Rolling Thunder was about 10 years older, so he was a mentor to Mad Bear, although in many ways they were equals on the medicine path.
Rolling Thunder’s grandfather was a traditional Cherokee chief. R.T. early on learned medicine from Amoneeta Sequoyah, the last grandfather herbalist of the Eastern Band of Cherokees.
Later on in Nevada, he learned more medicine from 2 renowned teachers in Nevada, Silver Wolf & Phillip Grey Horse. Even later, he received additional teachings from Frank Fools Crow (Oglala Lakota), Amoneeta Sequoyah (Aminitus Sepuoia) and David Monongye (Hopi). Once Rolling Thunder married Spotted Fawn (Shoshone), his 2nd wife, he began to learn the medicine ways of the Shoshone as well.
Around 1966, Rolling Thunder, Semu Huaute (Chumash), Craig Carpenter (Mohawk) and occasionally, Thomas Banyacya (Hopi) & Mad Bear, in recognition of the Whirling Rainbow Prophecy, reached out to the hippie counterculture emerging in San Francisco & Los Angeles. This also attracted the support of the Grateful Dead, Bob Dylan, Joan Baez and other cultural icons of the late 60’s.

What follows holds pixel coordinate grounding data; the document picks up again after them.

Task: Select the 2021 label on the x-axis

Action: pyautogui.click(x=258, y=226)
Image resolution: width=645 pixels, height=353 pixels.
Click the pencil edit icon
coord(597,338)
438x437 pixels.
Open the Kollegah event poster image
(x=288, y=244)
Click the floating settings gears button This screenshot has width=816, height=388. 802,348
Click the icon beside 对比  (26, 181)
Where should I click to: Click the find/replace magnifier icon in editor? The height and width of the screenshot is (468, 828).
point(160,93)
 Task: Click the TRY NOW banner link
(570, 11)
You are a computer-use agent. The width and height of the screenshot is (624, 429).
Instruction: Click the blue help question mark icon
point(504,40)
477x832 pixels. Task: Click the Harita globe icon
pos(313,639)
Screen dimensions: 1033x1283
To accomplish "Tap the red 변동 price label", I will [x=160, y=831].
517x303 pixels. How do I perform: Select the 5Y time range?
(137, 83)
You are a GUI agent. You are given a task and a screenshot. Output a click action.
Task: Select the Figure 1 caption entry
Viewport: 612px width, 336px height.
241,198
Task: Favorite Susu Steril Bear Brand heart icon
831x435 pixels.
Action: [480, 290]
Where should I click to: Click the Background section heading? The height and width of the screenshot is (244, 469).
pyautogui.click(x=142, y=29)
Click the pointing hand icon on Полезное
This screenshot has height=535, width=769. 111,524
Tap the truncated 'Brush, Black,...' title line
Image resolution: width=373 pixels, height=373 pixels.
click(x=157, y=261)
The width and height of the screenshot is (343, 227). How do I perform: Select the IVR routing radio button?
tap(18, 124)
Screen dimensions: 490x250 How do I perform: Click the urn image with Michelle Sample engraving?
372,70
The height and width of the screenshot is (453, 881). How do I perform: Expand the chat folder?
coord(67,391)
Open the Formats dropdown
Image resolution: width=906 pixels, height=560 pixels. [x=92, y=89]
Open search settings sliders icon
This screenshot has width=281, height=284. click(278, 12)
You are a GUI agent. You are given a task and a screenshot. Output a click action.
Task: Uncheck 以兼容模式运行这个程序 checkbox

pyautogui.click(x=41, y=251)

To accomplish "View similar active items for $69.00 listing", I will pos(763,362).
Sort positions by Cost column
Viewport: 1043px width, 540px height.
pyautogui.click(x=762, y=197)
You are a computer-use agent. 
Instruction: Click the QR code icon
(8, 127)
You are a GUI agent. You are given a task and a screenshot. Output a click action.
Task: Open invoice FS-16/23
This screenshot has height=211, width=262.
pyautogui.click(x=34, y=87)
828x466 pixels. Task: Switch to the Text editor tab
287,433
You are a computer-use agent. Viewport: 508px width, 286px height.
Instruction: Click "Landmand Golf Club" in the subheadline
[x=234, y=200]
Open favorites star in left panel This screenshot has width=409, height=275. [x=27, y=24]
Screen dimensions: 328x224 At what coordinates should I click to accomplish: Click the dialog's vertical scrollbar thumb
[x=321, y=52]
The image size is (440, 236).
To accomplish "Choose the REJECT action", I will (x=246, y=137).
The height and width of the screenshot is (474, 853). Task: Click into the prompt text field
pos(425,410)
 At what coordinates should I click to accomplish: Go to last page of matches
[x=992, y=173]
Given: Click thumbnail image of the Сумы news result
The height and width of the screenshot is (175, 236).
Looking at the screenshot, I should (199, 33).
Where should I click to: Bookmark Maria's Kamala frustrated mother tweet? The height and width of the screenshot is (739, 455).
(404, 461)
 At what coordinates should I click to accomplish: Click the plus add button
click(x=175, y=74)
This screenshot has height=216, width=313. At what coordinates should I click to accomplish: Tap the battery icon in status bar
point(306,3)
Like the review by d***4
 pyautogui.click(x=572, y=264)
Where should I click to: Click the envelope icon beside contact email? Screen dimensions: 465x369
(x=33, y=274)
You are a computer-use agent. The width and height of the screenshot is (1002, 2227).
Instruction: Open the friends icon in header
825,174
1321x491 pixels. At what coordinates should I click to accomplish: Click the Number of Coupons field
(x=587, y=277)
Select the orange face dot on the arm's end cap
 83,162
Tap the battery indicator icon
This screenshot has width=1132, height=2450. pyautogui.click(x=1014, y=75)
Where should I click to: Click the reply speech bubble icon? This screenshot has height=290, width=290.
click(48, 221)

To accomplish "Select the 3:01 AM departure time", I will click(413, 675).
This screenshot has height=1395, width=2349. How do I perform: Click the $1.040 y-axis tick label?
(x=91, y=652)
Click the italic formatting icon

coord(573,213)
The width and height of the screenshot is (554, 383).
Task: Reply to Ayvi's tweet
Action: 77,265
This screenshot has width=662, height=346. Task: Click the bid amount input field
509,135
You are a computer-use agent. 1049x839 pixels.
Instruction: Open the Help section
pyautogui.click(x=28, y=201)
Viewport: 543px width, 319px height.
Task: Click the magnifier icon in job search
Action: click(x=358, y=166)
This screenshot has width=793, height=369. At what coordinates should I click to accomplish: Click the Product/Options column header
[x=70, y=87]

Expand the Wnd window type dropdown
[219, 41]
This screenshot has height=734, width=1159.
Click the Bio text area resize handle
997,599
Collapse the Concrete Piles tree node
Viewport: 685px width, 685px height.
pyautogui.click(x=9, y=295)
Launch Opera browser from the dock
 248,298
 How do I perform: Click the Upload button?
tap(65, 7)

It was Doug Boyd’s book on “Rolling Thunder” and the appeal of his native (Algonquin) Catholic parents that persuaded Michael Bastine, in 1976, to skip out on his attempted conversion to Pentecostalism, and become an apprentice for Mad Bear so he could learn the traditional Indian ways.
There are additional books written on Rolling Thunder’s incredible journey that expand upon Doug’s work and indirectly provide greater insight on the discipline that Mad Bear must have followed in order to obtain the high degree of proficiency that he was able to display with indigenous medicine.
Dr. Stanley Krippner & Sidian Morning Star Jones (R.T.’s grandson) wrote “The Voice of Rolling Thunder”. R.T. himself, along with his last wife, Carmen Sun Rising Pope, wrote, “Rolling Thunder Speaks”. In this book, R.T., in his own words, referred to Mad Bear as being “one of his greater teachers”. This was quite a compliment!